== Instructions for the task ==
From the data below, return only the lines from the one with "This screenshot has width=912, height=832." through the one with "Click the OCTOBER21 promo code text", exact and inclusive, with pictures left out.

(Records shown)

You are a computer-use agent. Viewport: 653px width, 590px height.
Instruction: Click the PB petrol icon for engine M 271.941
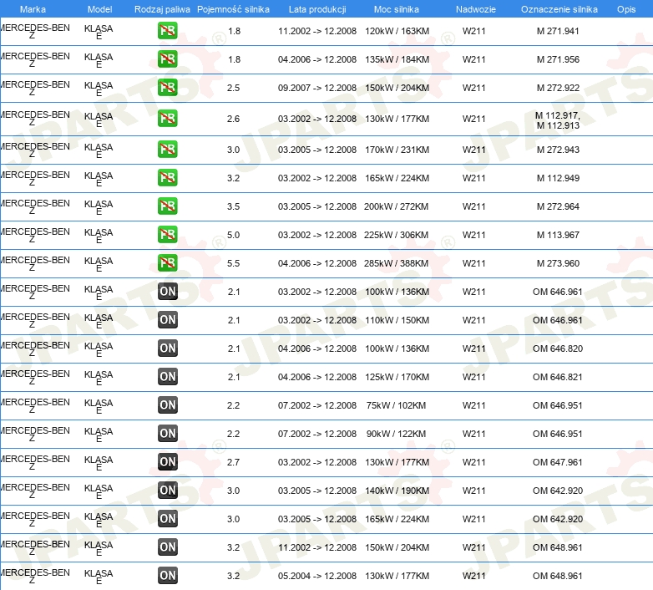point(168,32)
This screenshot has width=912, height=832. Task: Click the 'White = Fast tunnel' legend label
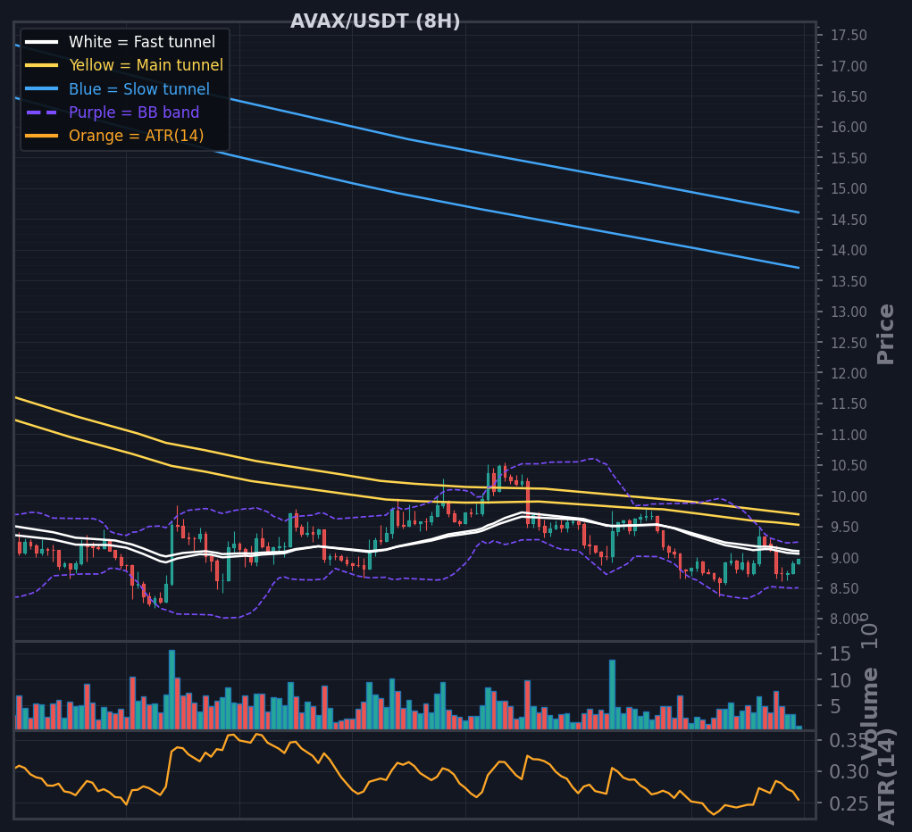[142, 42]
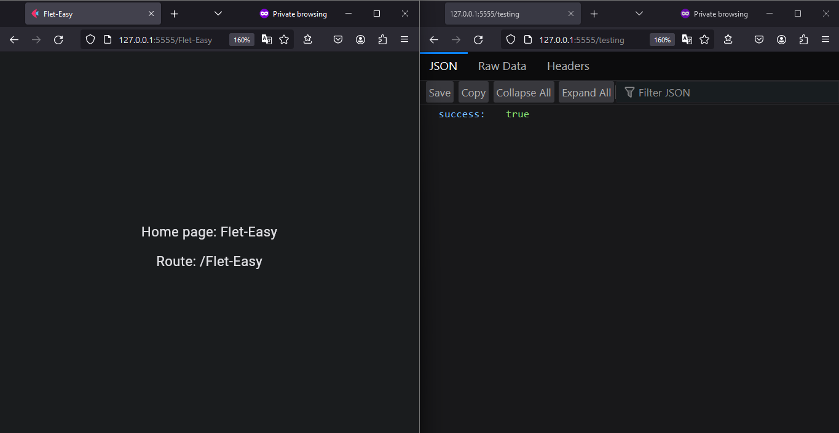This screenshot has width=839, height=433.
Task: Open list all tabs chevron in right window
Action: tap(639, 14)
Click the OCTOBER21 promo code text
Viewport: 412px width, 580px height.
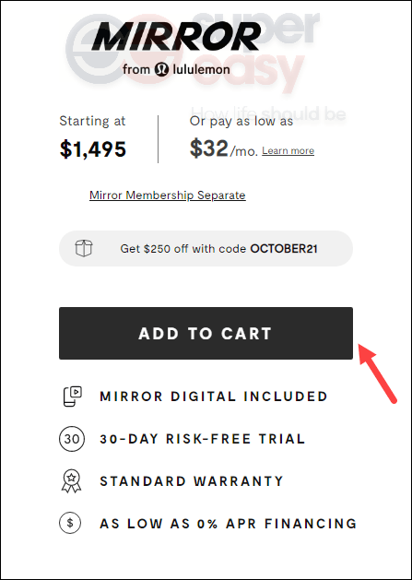click(x=284, y=249)

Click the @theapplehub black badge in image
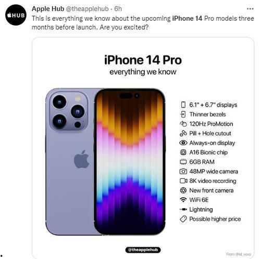click(143, 250)
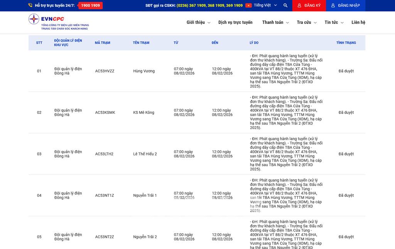Click the KS Mê Kông station name

[x=143, y=113]
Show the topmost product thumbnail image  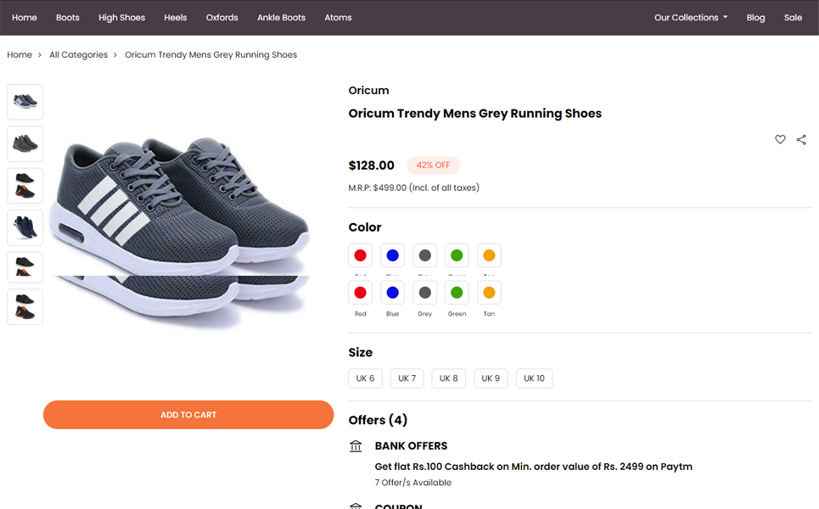[25, 102]
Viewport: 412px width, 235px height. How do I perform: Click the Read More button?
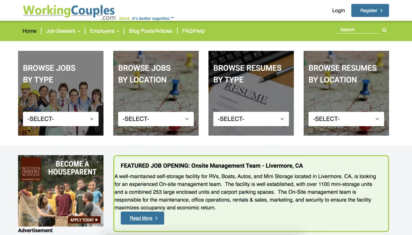coord(142,218)
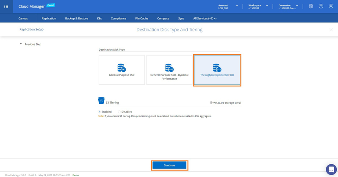
Task: Select the Disabled S3 tiering option
Action: coord(119,112)

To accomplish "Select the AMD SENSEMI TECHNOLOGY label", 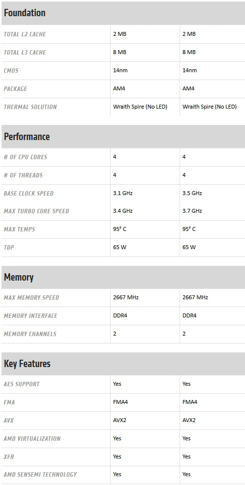I will point(40,475).
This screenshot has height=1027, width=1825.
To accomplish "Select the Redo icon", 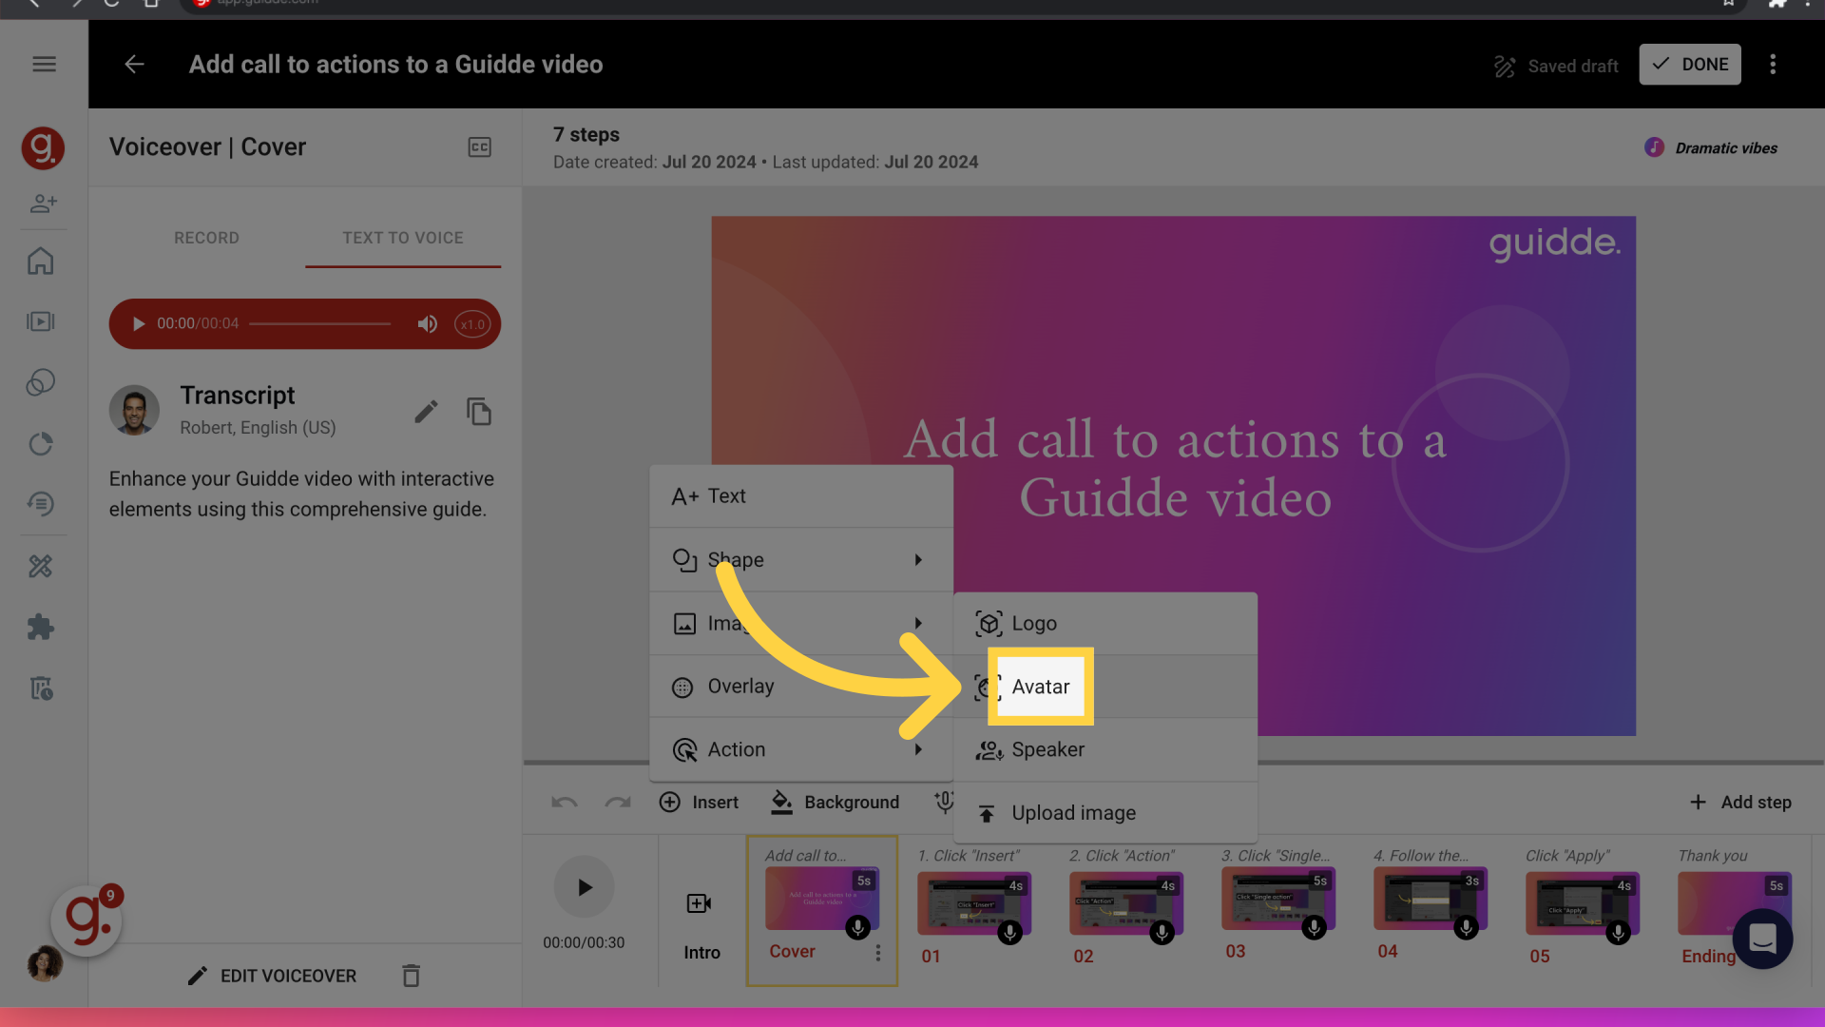I will point(618,803).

(End Records shown)

== Completed exercise ==
This screenshot has width=912, height=832. Task: Click the 'White = Fast tunnel' legend label
[142, 42]
This screenshot has width=839, height=433.
Task: Open list all tabs chevron in right window
Action: tap(639, 14)
Click the OCTOBER21 promo code text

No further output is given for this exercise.